• **DATA EXCERPTS**
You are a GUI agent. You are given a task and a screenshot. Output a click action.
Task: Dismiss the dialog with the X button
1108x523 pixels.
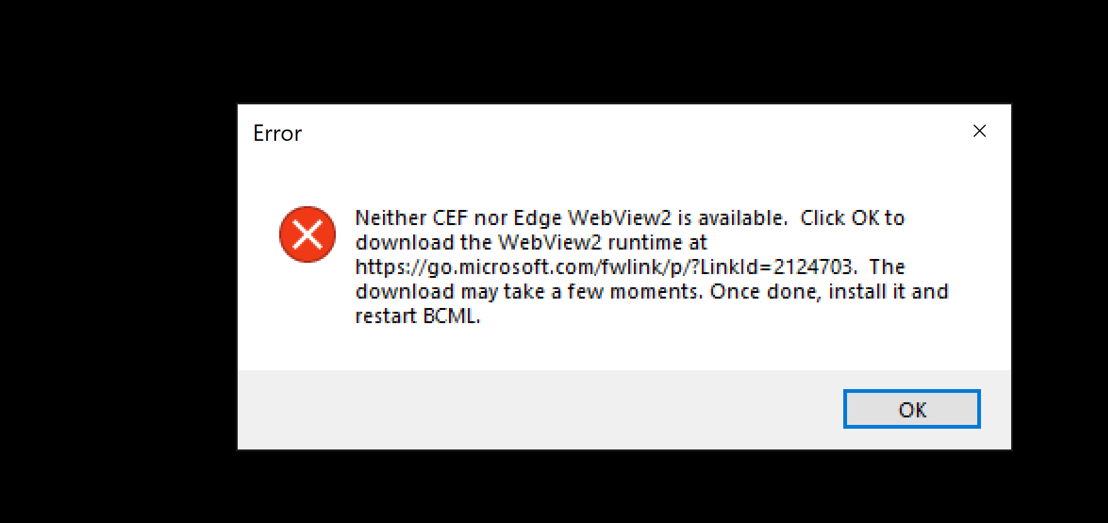click(979, 131)
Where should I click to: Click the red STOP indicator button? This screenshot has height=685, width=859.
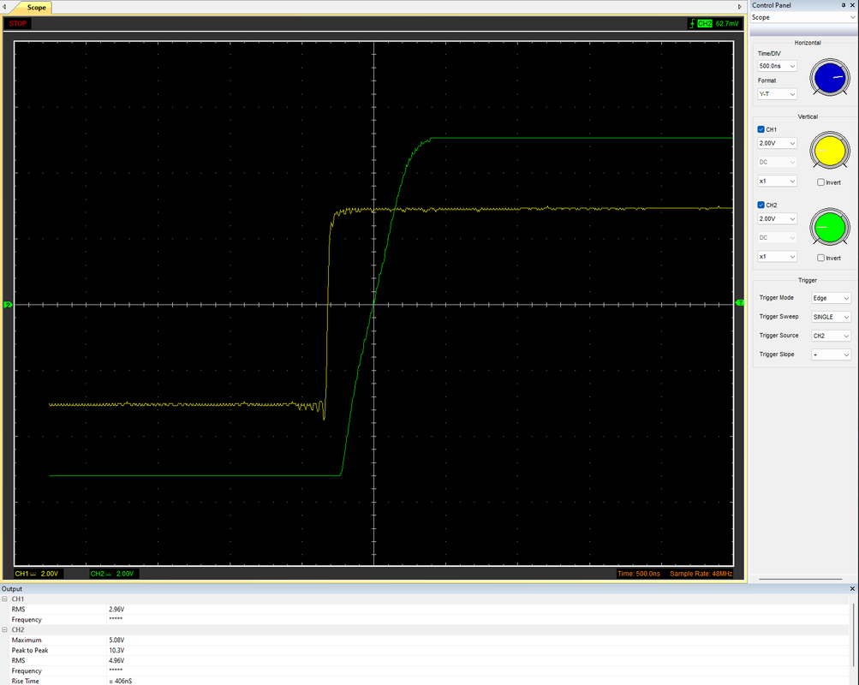17,23
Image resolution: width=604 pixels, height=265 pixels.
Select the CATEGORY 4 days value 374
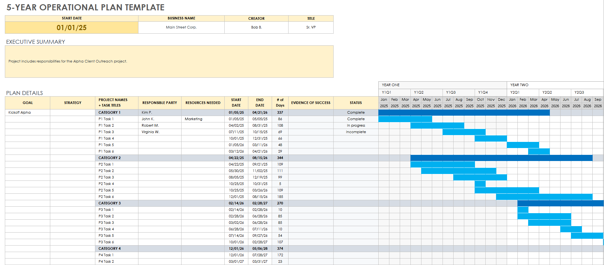coord(280,248)
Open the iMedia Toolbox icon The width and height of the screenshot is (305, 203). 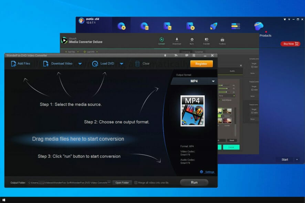(x=222, y=40)
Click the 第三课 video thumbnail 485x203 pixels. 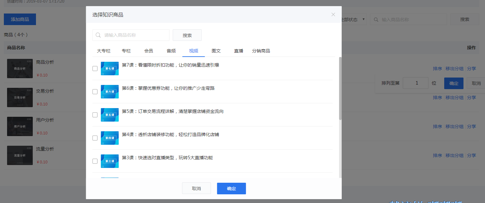[x=110, y=161]
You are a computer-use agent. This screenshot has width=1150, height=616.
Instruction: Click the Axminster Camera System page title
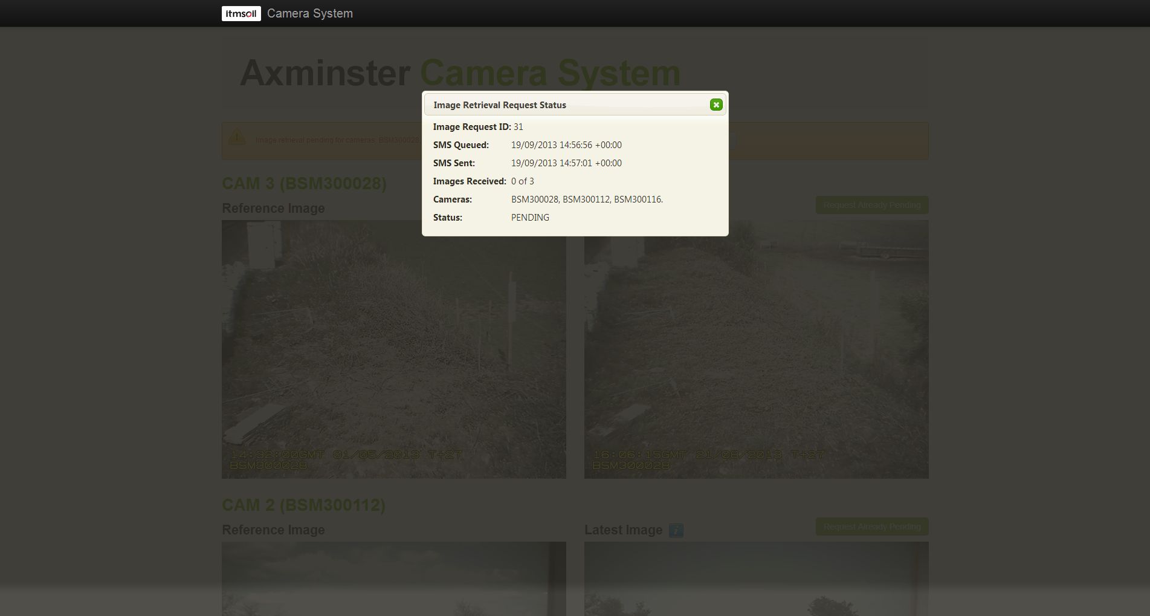coord(460,73)
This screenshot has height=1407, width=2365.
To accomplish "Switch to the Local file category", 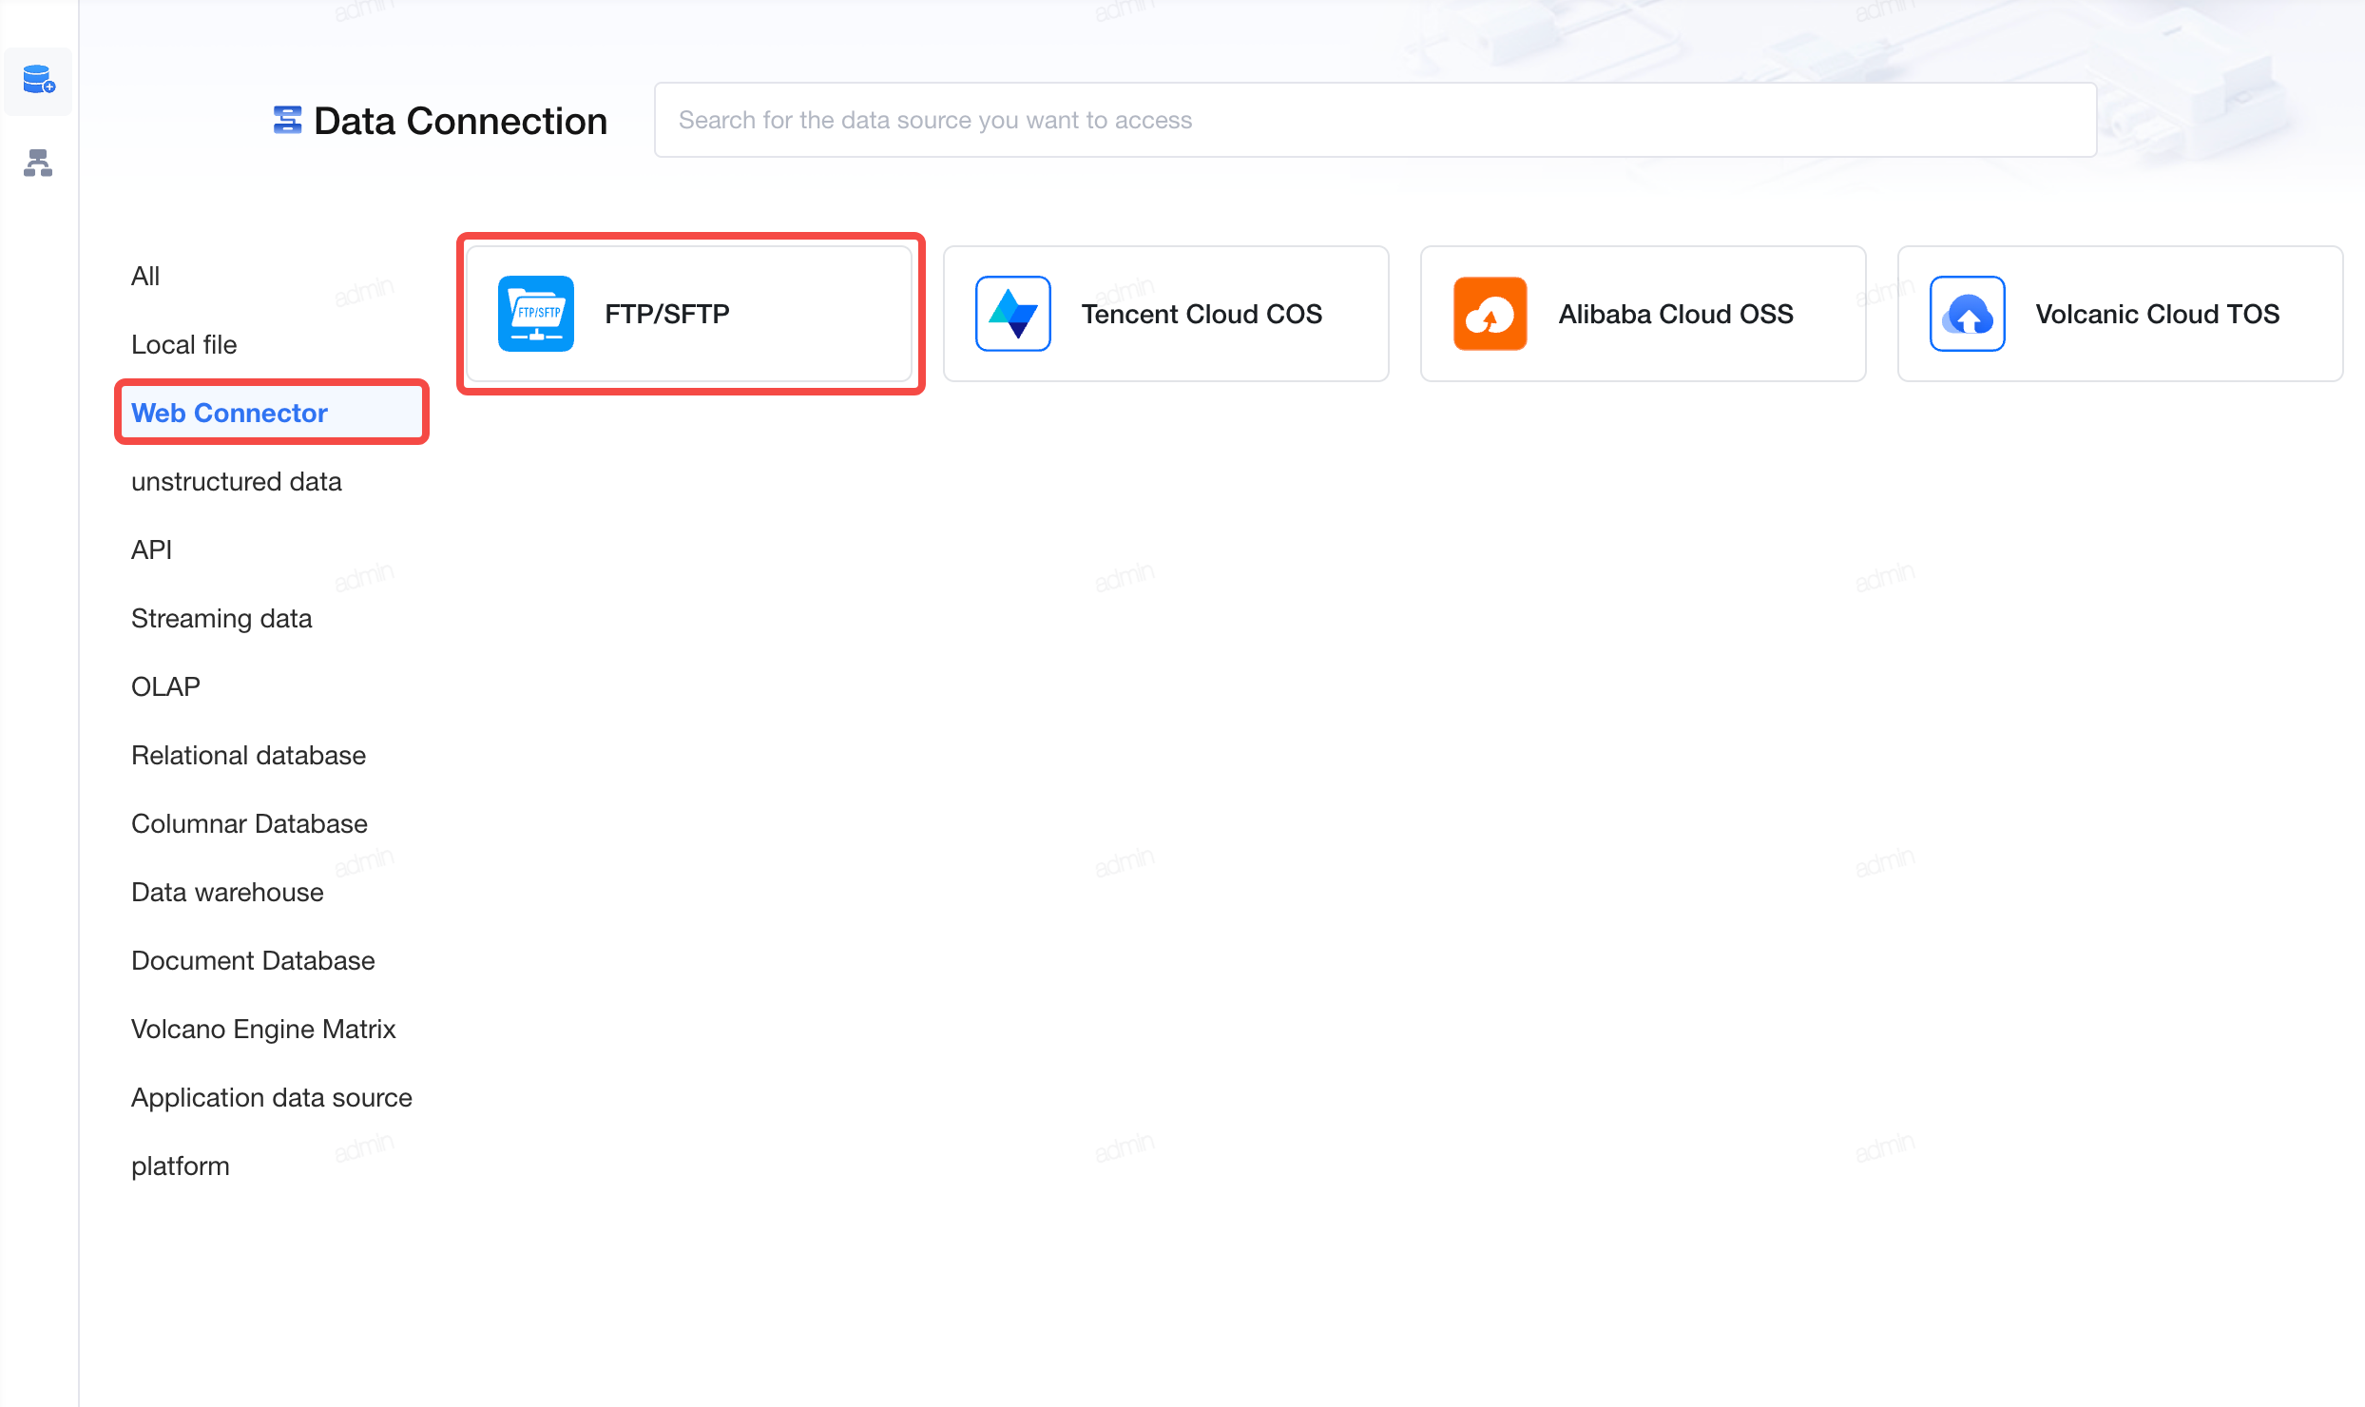I will [183, 344].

• **TASK**
Where a line in the entries holds the word "agent", copy that line.

• **ANSWER TO THE PROBLEM**
You are a GUI agent. You are given a task and a screenshot. Output a click action.
You are a computer-use agent. This screenshot has width=1150, height=616.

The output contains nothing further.